Name: Anonymous 2010-12-28 5:36

>>5
Slime is just a birdge between Emacs and whatever lisp implementation.
>>1
Myself, I prefer SBCL since the source is in public domain, but LispWorks itself is not bad, especially if you want to develop commercial stuff as it has a lot of libraries and excellent documentation. If you want to look into other commercial Lisps, check out Allegro CL (*nix and Win), Corman (Windows exclusive), Scieneer CL(*nix exclusive). Myself, I'm mostly fine with using SBCL, ClozureCL and ECL - they work almost everywhere, and it's not hard to keep code portable between them. GNU CLisp is okay, but it tends to be my last choice. I've also tried the Allegro and LispWorks - they were quite nice to use, especially when it comes to some of the libraries (and documentation) they offer (such as GUI-related stuff). Allegro and LispWorks also provide an IDE, which you might like, but personally I prefer Emacs+SLIME+Paredit+Redshank a lot more, and can do the same things you can do in the IDE and more. If you dislike using Emacs, be sure to check out their IDE.

Name: Anonymous 2010-12-28 10:49

SBCL (Steel Banks Common Lisp) does not have a windows port. Also it is based on CMUCL (Carnigie Mellon University Common Lisp). The reason its called Steel Banks is that Mellon was a banker and Carnigie was into Steel.
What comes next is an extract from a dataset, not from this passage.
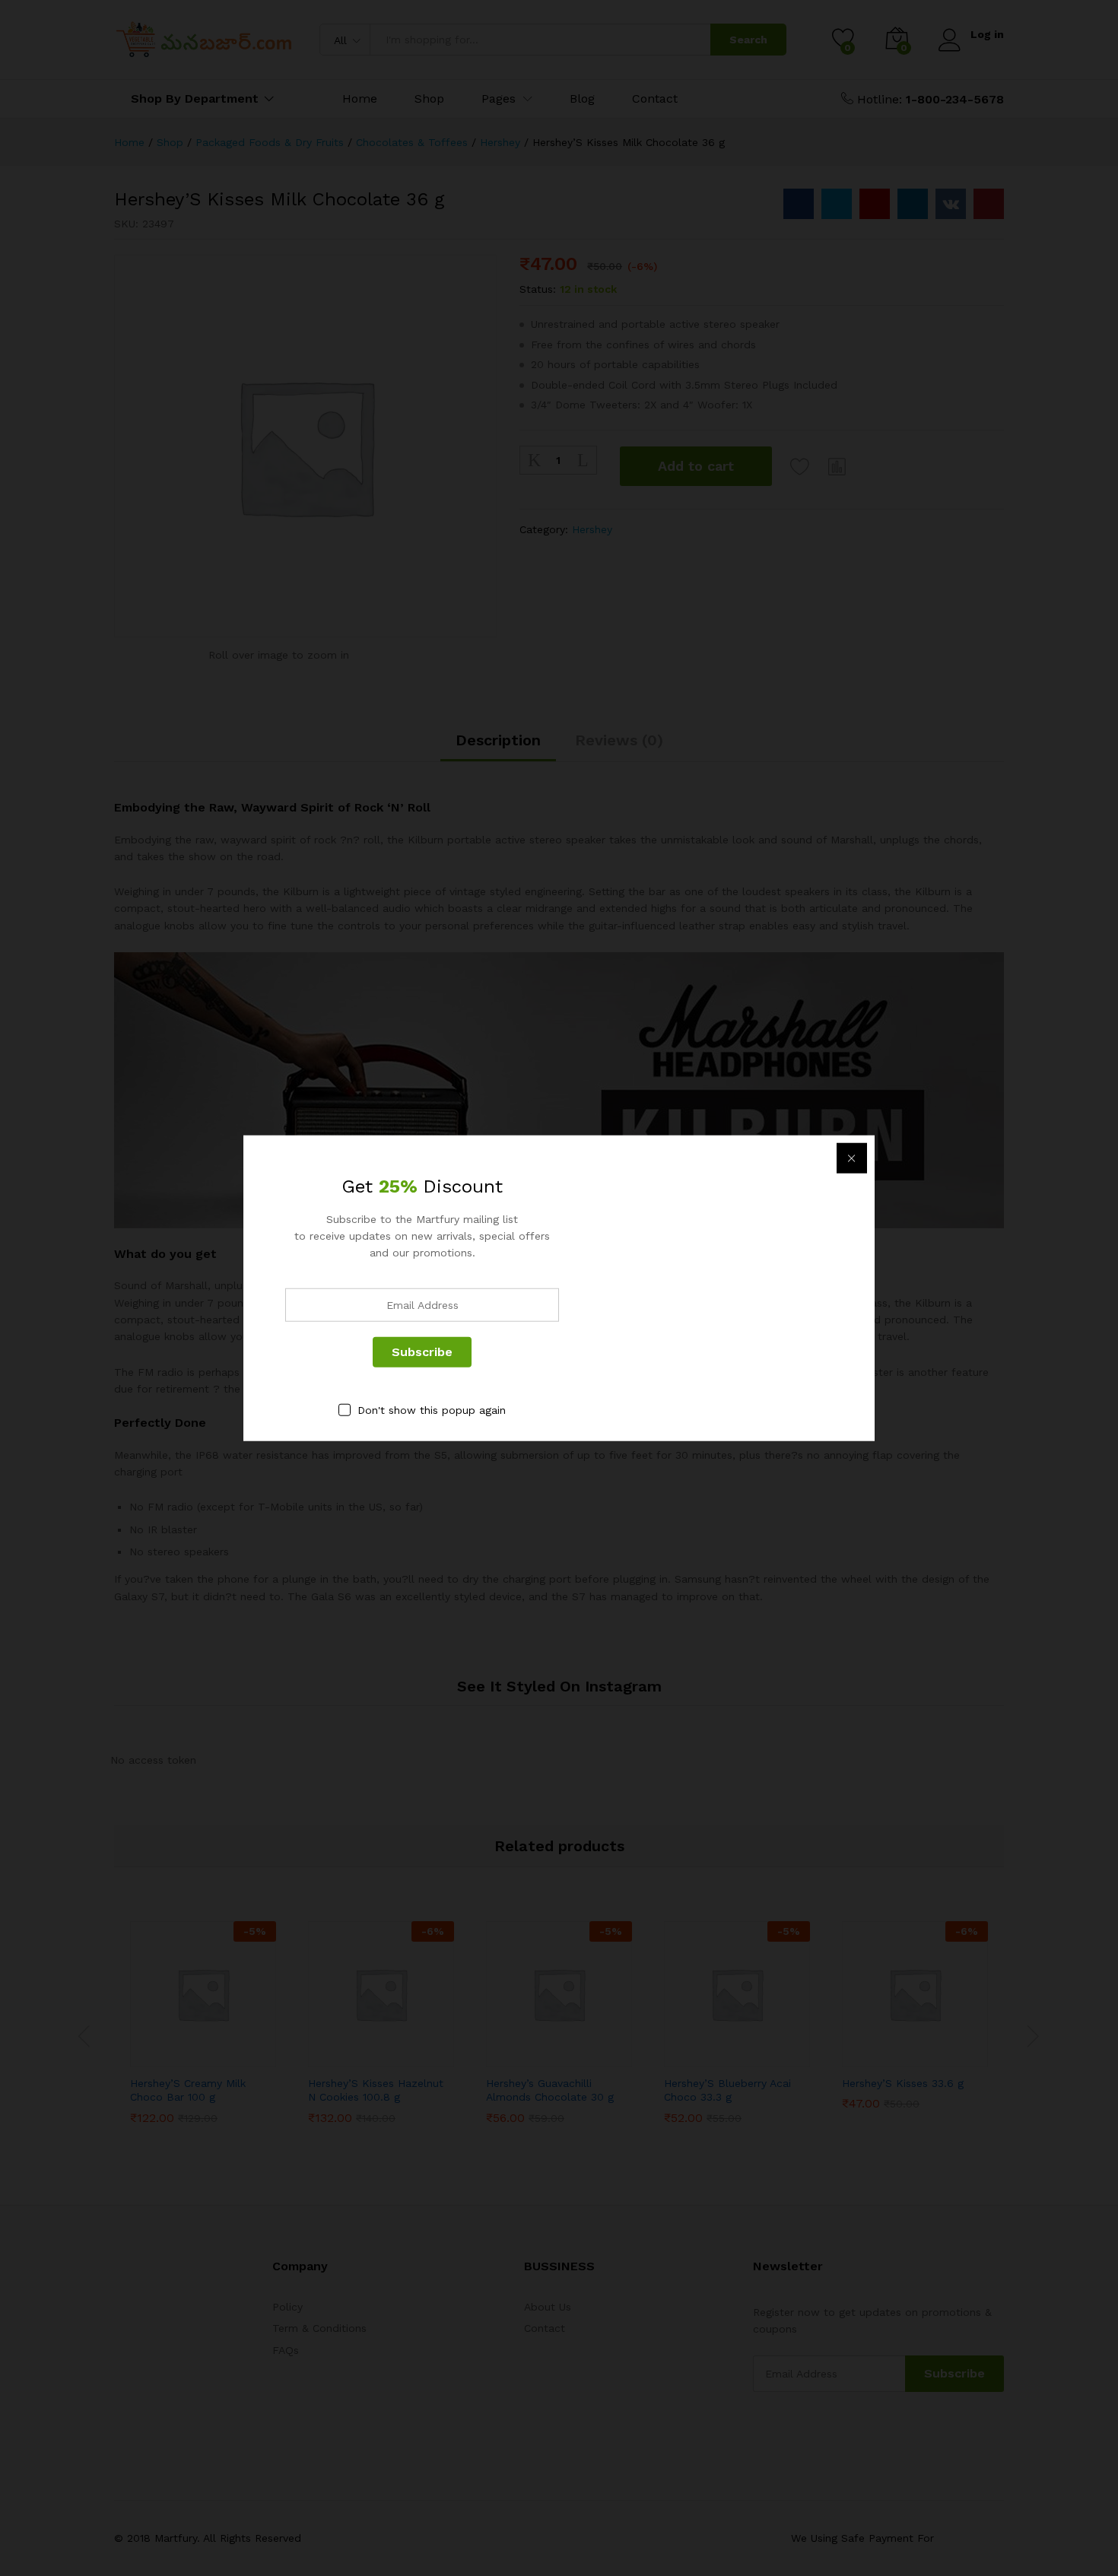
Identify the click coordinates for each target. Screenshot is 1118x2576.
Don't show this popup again (431, 1409)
CLisp has a windows port. And there is Lispbox which integrates Lisp with emacs and slime
http://common-lisp.net/project/lispbox/

Name: Anonymous 2010-12-28 11:19

>>7
Stop talking about things you don't know about.
I've used SBCL on Win32 for a year and a half now. The Windows port works just fine: http://sbcl.sourceforge.net/platform-table.html
The Windows port is not as perfect as the Linux port, in that the threading is not supported and unix signals are a bit broken, but if you can't wait for official threading/signal support on Windows, there are some experimental forks which provide that.
Even if you didn't want to use SBCL for some strange reason, CLisp is still hardly the best choice you could pick. On Windows, the most complete free choice is ClozureCL which has both threading at 64bit support (as well as native compilation, of course).
Also, Lispbox is severly outdated (old CLisp, ancient SLIME, etc). Just grab everything from SVN and enjoy latest SBCL or CCL, SLIME, Emacs/Paredit/... It's not even hard to build it yourself.

Name: Anonymous 2010-12-28 15:02

>>8
Some people use a toy operating system when programming in their toy languages; now they have two problems.